Come si potrà uscire da questo incubo?«Non lo so. Ci sono troppi interessi politici ed economici dietro questa guerra. È come quando un animale sta per morire: gli avvoltoi iniziano a volteggiare sopra di lui, aspettando la fine. Noi preghiamo per la pace, ma una pace senza giustizia non è possibile. Il mondo deve lavorare per la giustizia, altrimenti tutto questo continuerà».
Quale tipo di sostegno vi aspettate dalla comunità internazionale?«Non servono soluzioni calate dall’alto, dettate dagli interessi dei Paesi ricchi. Chiediamo disperati, oltre a iniziative per salvarci da bombe e occupazione, la fine del blocco economico per permettere alla nostra gente di lavorare e vivere con dignità. Non vogliamo elemosine, ma la possibilità di guadagnarci il pane quotidiano».
Qual è il vostro timore più grande?«Oltre all’apprensione per la vita delle persone, temiamo la scomparsa della Chiesa locale.
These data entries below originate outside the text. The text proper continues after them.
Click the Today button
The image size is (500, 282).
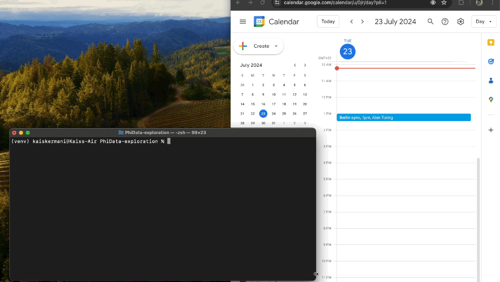(x=328, y=22)
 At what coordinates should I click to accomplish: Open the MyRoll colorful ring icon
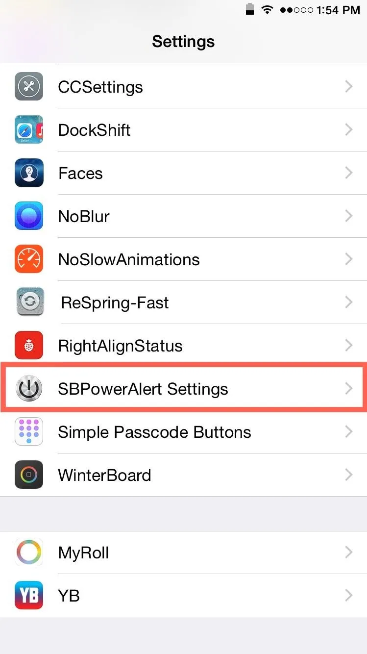click(29, 553)
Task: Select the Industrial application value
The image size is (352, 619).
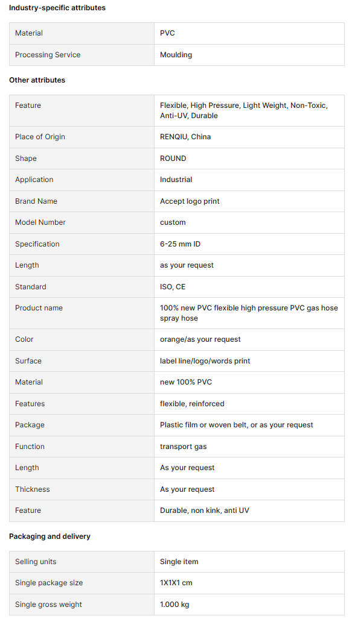Action: (x=176, y=180)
Questa terra è culla della fede cristiana, ricca di storia e significato. I primi cristiani sono usciti da qui, così come alcuni dei primi Papi. Se oggi noi siamo cristiani, è anche grazie a loro. La nostra paura più grande è che questa Chiesa, madre della fede, possa sparire».
L’attacco vi ha colto di sorpresa?«Sì e no. La situazione era relativamente tranquilla, ma già piena di sofferenze e minacce. Ma nessuno poteva immaginare una cosa del genere».
Gli jihadisti sono entrati troppo facilmente? Qualcuno ha responsabilità di omissione o negligenza?«Non sono in grado di rispondere, non è il mio compito giudicare, ma solo testimoniare le tragedie che vediamo e affrontiamo».
Lei ha speranza?«Sì. La trovo nella preghiera, nell’Avvento che inizia oggi e che porta al Natale».